Diese Zeit war von ca. 1850 bis ca. 1900. Im 19. Jahrhundert war es einer Frau nicht gestattet, ihre Fußknöchel zu zeigen. In dieser Zeit wurden Krinolinkleider mit einem Reifrock getragen, der bis knapp auf den Boden reichte. Das einfache Volk konnte sich diese Kleidung nicht leisten und so wurden mehrere, feste Baumwoll-Unterröcke unter dem Rock getragen, sodass dieser etwas gebauscht wurde.

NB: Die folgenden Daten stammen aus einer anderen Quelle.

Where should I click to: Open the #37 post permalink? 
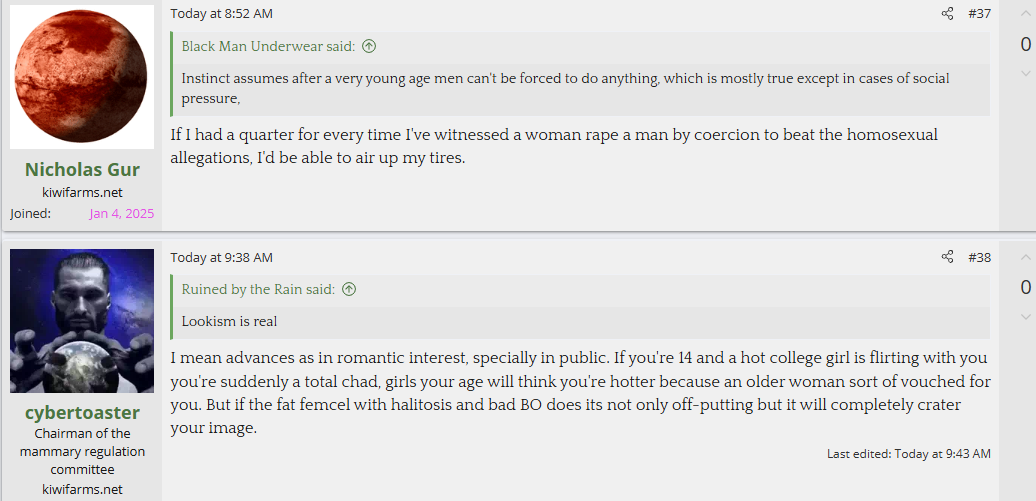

Der Kopf musste auf jeden Fall mit irgendetwas bedeckt sein. Wer das Geld hatte, trug einen kleinen, mit Blumen, Federn und Rüschen verziehrten Hut. Da die Haare der Damen immer hinten mit einem Band zusammen gehalten wurden, hat man daraus dann so was wie eine Kopfbedeckung gemacht. Die Schleife wurde dann etwas größer gebunden und evtl. mit einer großen Blume, die man oben rein steckte, verfeinert.

 

Dann kam die Jahrhundertwende und die Reifen unter den Röcken verschwanden. Dafür kamen die Tournürenkleider. Das sind die mit dem dicken "Hintern". Der Reif wurde durch ein Gesell ersetzt, das nur hinten getragen wurde, sodass die Röcke vorne gerade herunter fielen und hinten, das "Hinterteil" erhöht war. Auch die Hüte änderten sich dann. Aus den kleinen Hüten wurden mit der Zeit immer größere, die sogenannten Wagenräder. Pompöse, aufgebauschte Exemplare konnte man zu der Zeit beobachten. Auf die Hüte wurde alles draufgepackt, was man an Blumen, Rüschen und Federn finden konnte.

 

Hüte und Handschuhe haben sich bis in die letzten 50iger Jahre gehalten. Beim Adel ist ein Hut und Handschuhe Pflicht geblieben bis heute. Eine Dame, die etwas auf sich hält, geht einfach NICHT ohne Hut aus dem Haus und sieheda..... der Hut kommt wieder. Seit ca. 2 Jahren sieht man die jungen Leute wieder mit Hut. Ein kleiner, frecher Herrenhut, den auch die Frauen tragen. Zu Jeans oder Rock sieht der Hut super aus.

 

Wir sind gespannt, was uns die Mode noch alles bringt. Vielleicht kommen ja auch die Handschuhe wieder in Mode....... Wir würden das sehr begrüßen, denn.... es ist sehr angenem jemandem mit Handschuhen die Hand zu geben. Keine verschwitzen Hände mehr. Man kann die Queen gut verstehen. Wenn man sich überlegt, wieviele Hände sie bei einem offiziellen Termin schütteln muss und jeder hat verschwitzte Hände brrr, neee, da sind Handschuhe doch suuuper.